## PROBLEM
Output the lines from the one containing "This screenshot has height=491, width=640." through the last line of the rows, both included, as a numbered list. Omit blank lines and leave the pictures out.

## INPUT
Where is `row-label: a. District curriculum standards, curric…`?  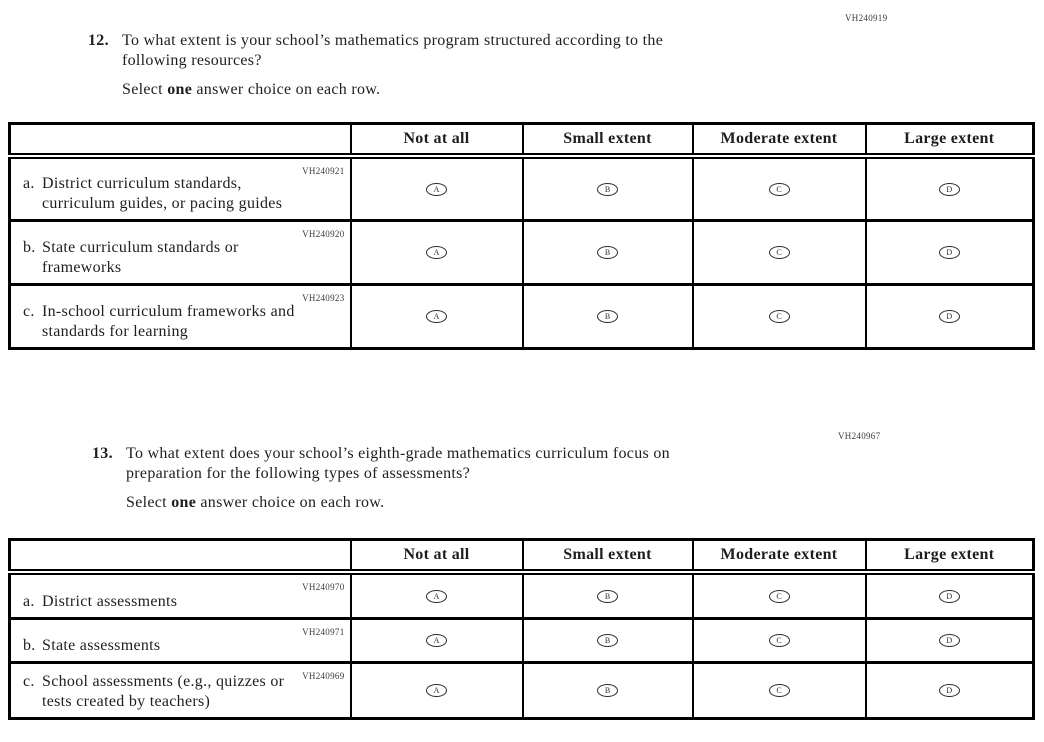 row-label: a. District curriculum standards, curric… is located at coordinates (184, 194).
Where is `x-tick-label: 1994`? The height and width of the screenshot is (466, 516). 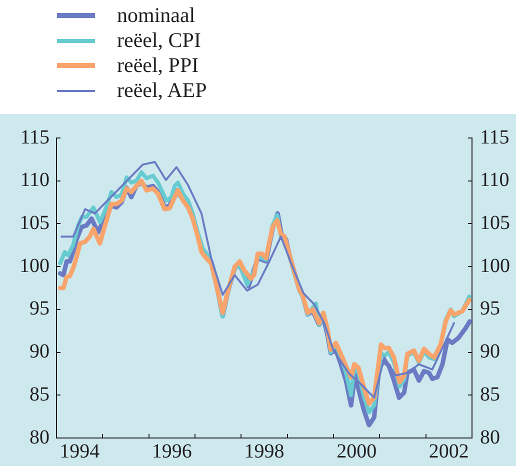 x-tick-label: 1994 is located at coordinates (80, 451).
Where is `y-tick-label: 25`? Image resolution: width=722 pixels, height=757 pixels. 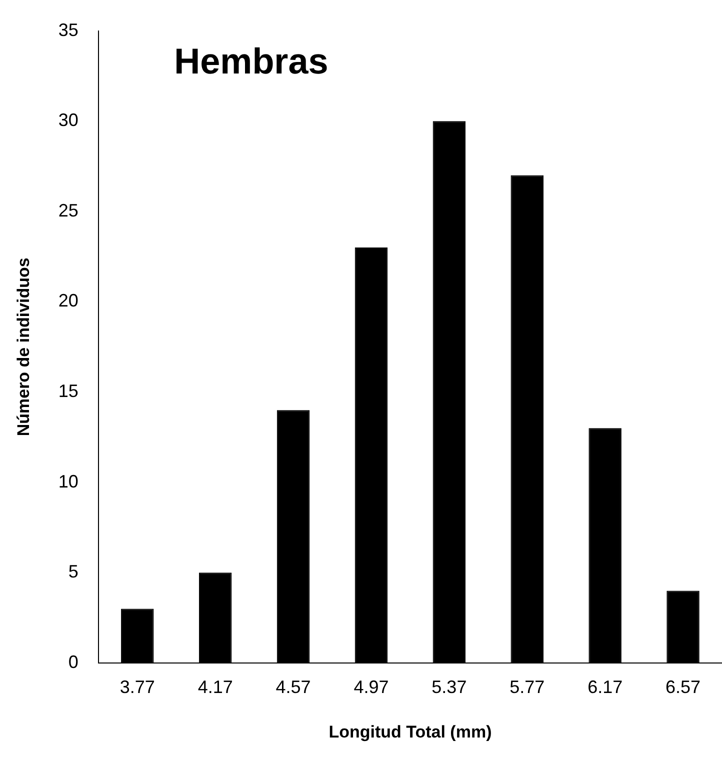 y-tick-label: 25 is located at coordinates (68, 210).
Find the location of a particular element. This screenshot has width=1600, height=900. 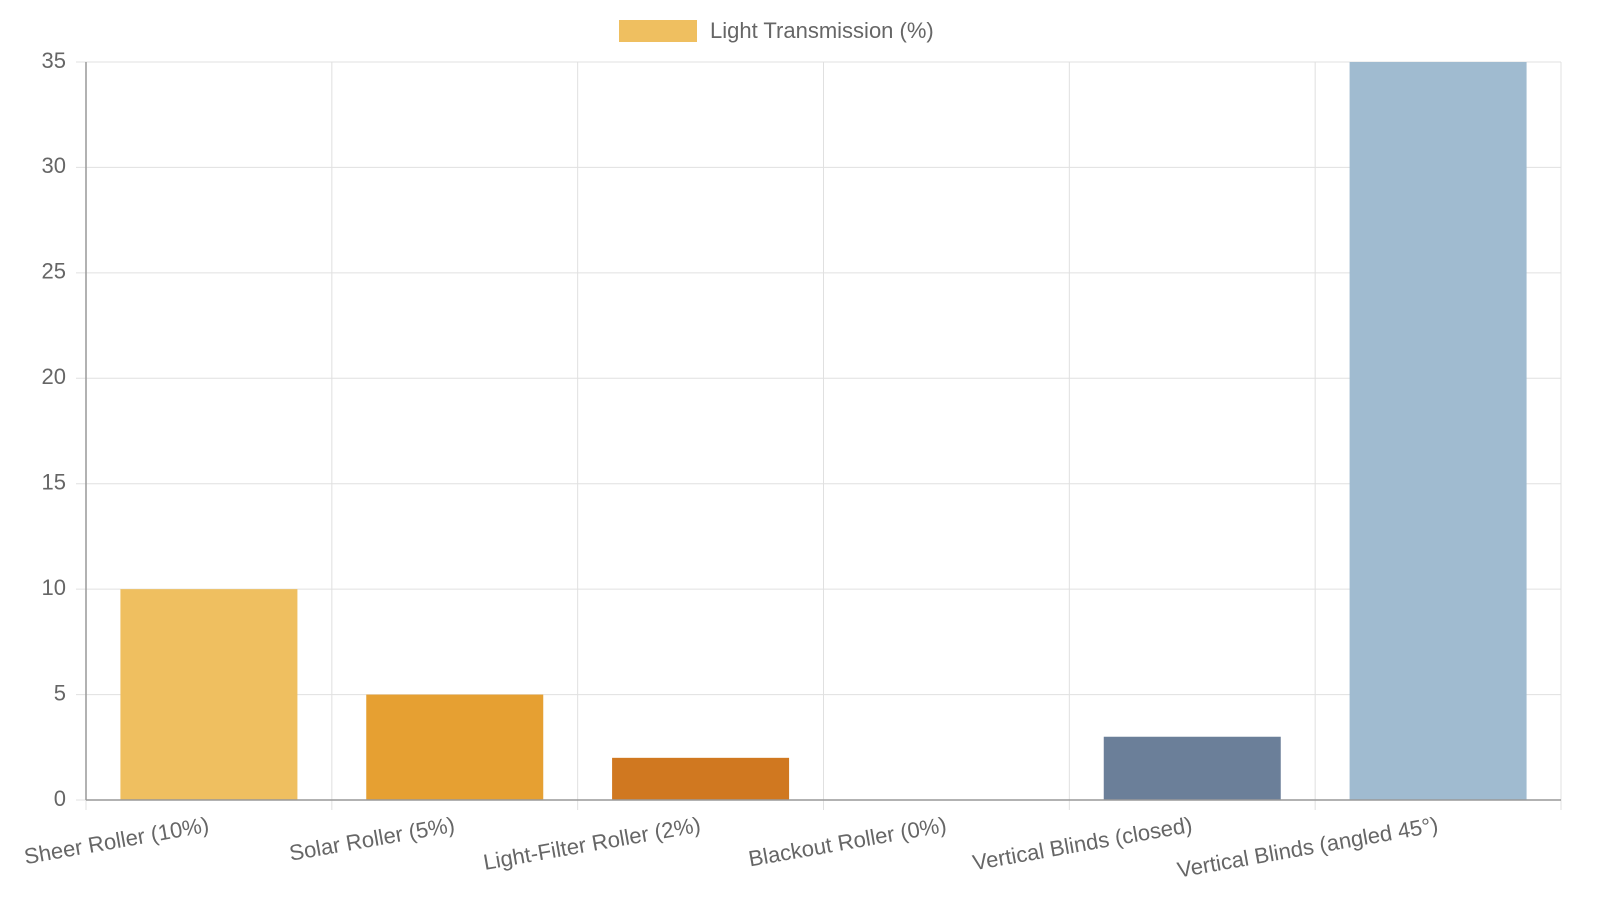

x-tick-label: Blackout Roller (0%) is located at coordinates (847, 842).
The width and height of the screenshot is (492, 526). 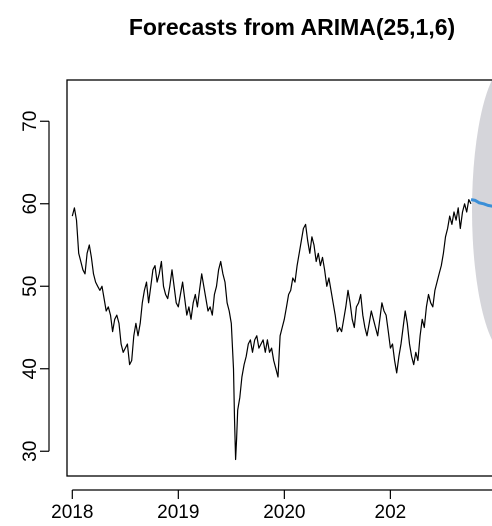 I want to click on x-tick-label: 202, so click(x=391, y=512).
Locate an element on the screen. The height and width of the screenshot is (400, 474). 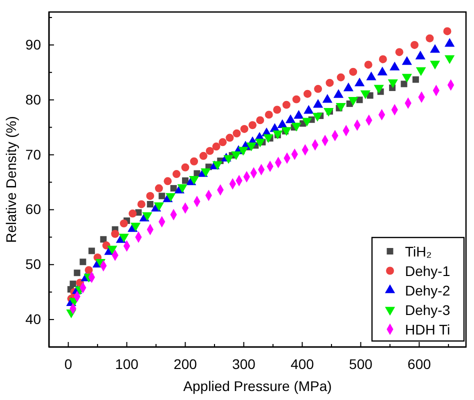
x-tick-label: 300 is located at coordinates (244, 364).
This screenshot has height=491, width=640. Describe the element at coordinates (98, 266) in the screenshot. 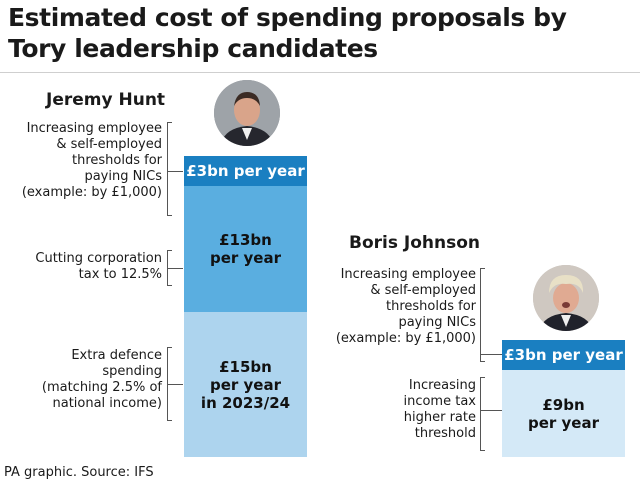

I see `hunt-desc-corporation: Cutting corporation tax to 12.5%` at that location.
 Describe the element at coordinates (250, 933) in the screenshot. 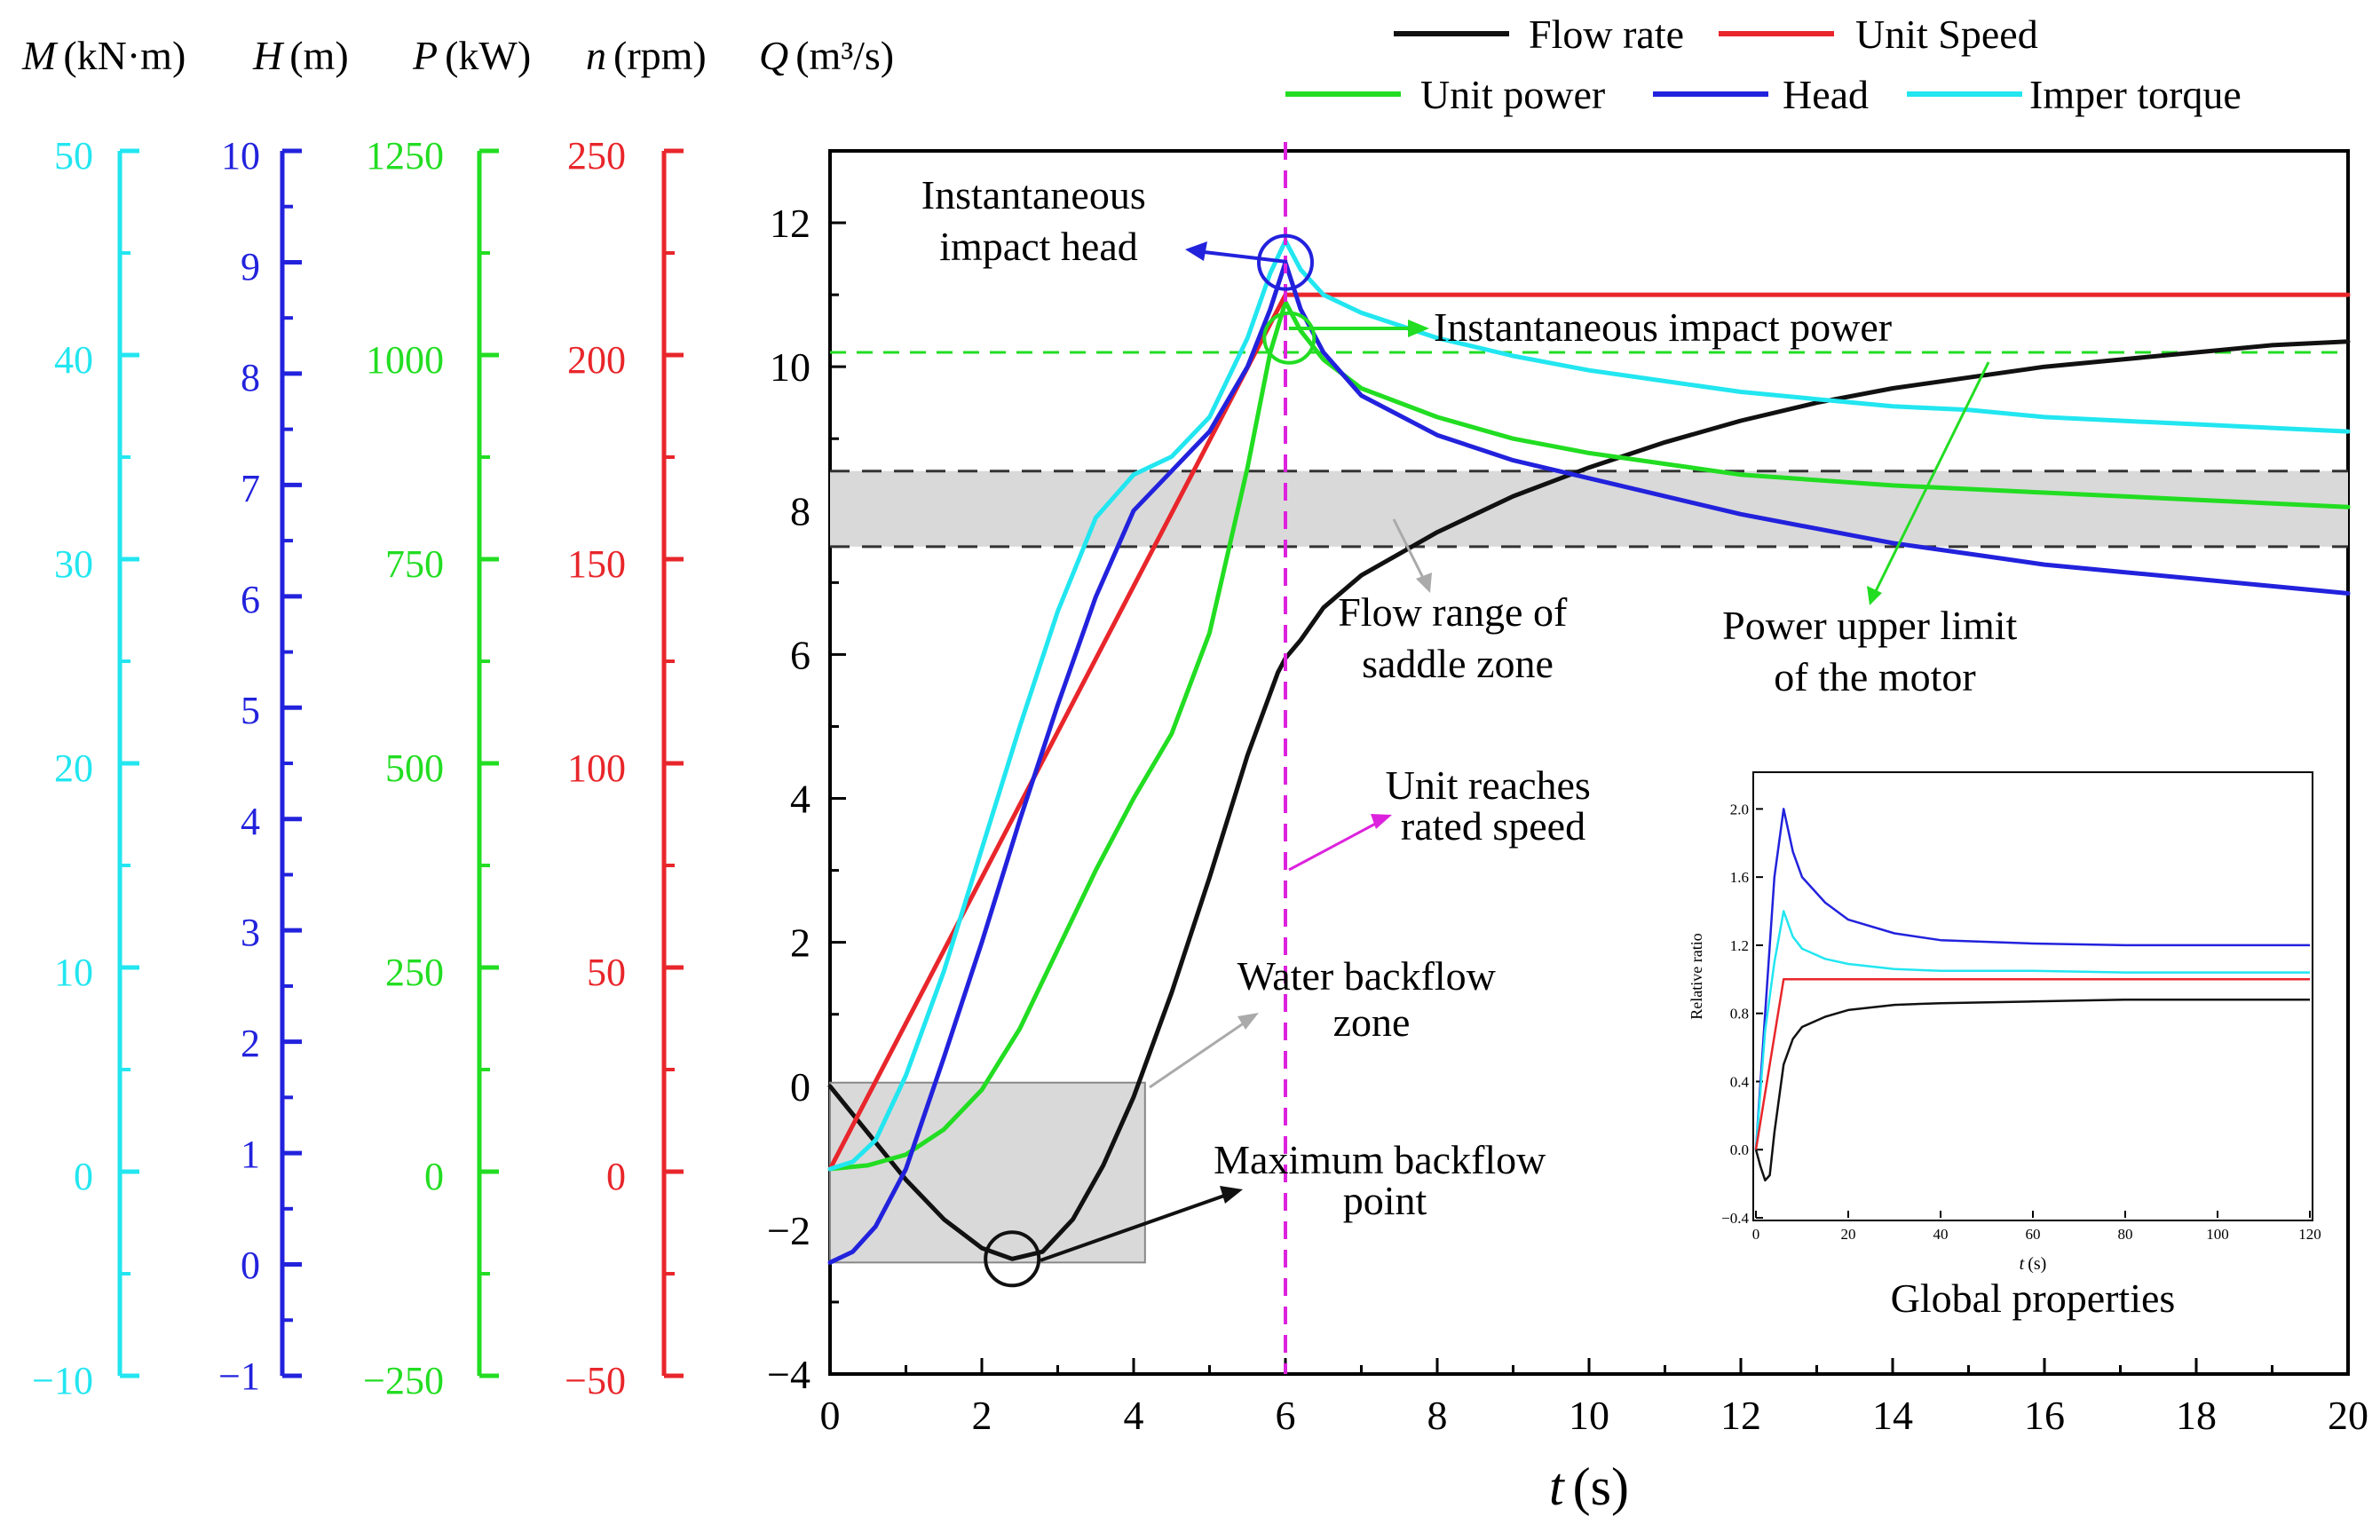

I see `head-axis-tick-label: 3` at that location.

## RESULT OF THIS EXERCISE
1. This screenshot has height=491, width=640. Describe the element at coordinates (98, 266) in the screenshot. 
2. I see `hunt-desc-corporation: Cutting corporation tax to 12.5%` at that location.
3.  Describe the element at coordinates (250, 933) in the screenshot. 
4. I see `head-axis-tick-label: 3` at that location.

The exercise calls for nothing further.